The study is just a year in and the results are already causing a stir.
Yeung reports that America's "couch potato" lifestyle may be worse than we thought. The data shows that not only are many Americans not exercising, they're barely moving.
"This was a surprise," Yeung said. "A lot of people are spending most of their time sitting around -- not even standing, not even going up and down."
With over 100,000 participants in this study, researchers have only been able to process a fraction of the data. Eventually, they hope to answer such questions as: Does a person need to exercise daily, or is it okay to be a weekend warrior? Are brief, high-intensity workouts just a fad, or do they actually work?
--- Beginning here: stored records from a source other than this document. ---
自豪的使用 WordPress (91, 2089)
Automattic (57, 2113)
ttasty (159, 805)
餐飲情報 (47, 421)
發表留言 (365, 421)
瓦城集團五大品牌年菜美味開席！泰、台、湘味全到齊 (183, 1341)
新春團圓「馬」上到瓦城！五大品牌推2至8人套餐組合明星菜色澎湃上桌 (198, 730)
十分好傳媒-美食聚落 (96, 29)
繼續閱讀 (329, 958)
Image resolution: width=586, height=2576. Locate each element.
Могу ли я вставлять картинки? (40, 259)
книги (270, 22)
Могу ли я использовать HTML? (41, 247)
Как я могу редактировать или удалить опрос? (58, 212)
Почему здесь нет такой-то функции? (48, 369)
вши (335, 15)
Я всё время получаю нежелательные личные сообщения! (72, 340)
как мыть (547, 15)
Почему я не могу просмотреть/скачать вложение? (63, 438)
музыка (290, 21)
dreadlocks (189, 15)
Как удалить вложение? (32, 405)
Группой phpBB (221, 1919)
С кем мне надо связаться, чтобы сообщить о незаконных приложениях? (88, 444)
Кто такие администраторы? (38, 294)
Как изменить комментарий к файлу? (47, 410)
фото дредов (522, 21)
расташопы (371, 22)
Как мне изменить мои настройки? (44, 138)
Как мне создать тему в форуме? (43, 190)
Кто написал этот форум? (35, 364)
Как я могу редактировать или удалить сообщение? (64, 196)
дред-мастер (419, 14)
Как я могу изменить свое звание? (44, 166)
Project co-director Euan Ashley, head of Stanford's biomedical data science initiative explained, "We know exercise saves lives. What we don't know is what is the right dose."
Exercise isn't the only thing they can track. Other apps in the study can target Parkinson's through your device's touch screen and a series of finger taps. Another is able to register how your child reacts to a video to detect autism.
It looks like there really is an app for everything. While there is still much to learn, let's all get off our couches and start moving towards answers!